In many blogging platforms, anyone can comment without any moderation. The owner of the blog often has no control over who comments, what they say, or the manner in which they say it. The blogger does not control the truth of the matter or whether it is libelous.

But what about blogs such as Social Media, Esq., where comments are moderated? When you leave a comment on one of my posts, it enters a queue and I get an email informing me that I need to approve or disallow a particular comment. By approving and publishing a false, inflammatory, or libelous comment, have I opened myself up to liability? Most certainly, choosing to publish the comment counts as “publication” for purposes of libel law. See Am. Jur. 2d Libel § 241. But bloggers can find solace in a 2004 decision from the Appellate Court of Illinois:

However, a republisher cannot be held liable unless the plaintiff establishes by clear and convincing evidence that the statement was published with actual malice, that is, with knowledge that the statement was false or with reckless disregard as to whether it was false.

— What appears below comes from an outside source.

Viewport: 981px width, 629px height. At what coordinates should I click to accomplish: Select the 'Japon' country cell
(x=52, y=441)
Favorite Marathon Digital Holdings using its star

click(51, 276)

Brennan v. Kadner, 814 N.E.2d 951, 959 (Ill. App. Ct. 2004). Be careful though, republishers of libelous statements cannot escape liability by claiming they are simply republishing the libelous statement of someone else. Moreover, “the republisher is subject to liability even if he or she expresses disbelief in the republished statement.” Am. Jur. 2d Libel § 241. Of course, you should still be careful with what you let onto your blog. Freedom of speech and expression is great. Remember that, as a blogger, you have a right to exercise that right too.

Thanks to Jonathan Field’s “Can Someone Else’s Comment Land You in Court?” post for giving me a research topic for the afternoon!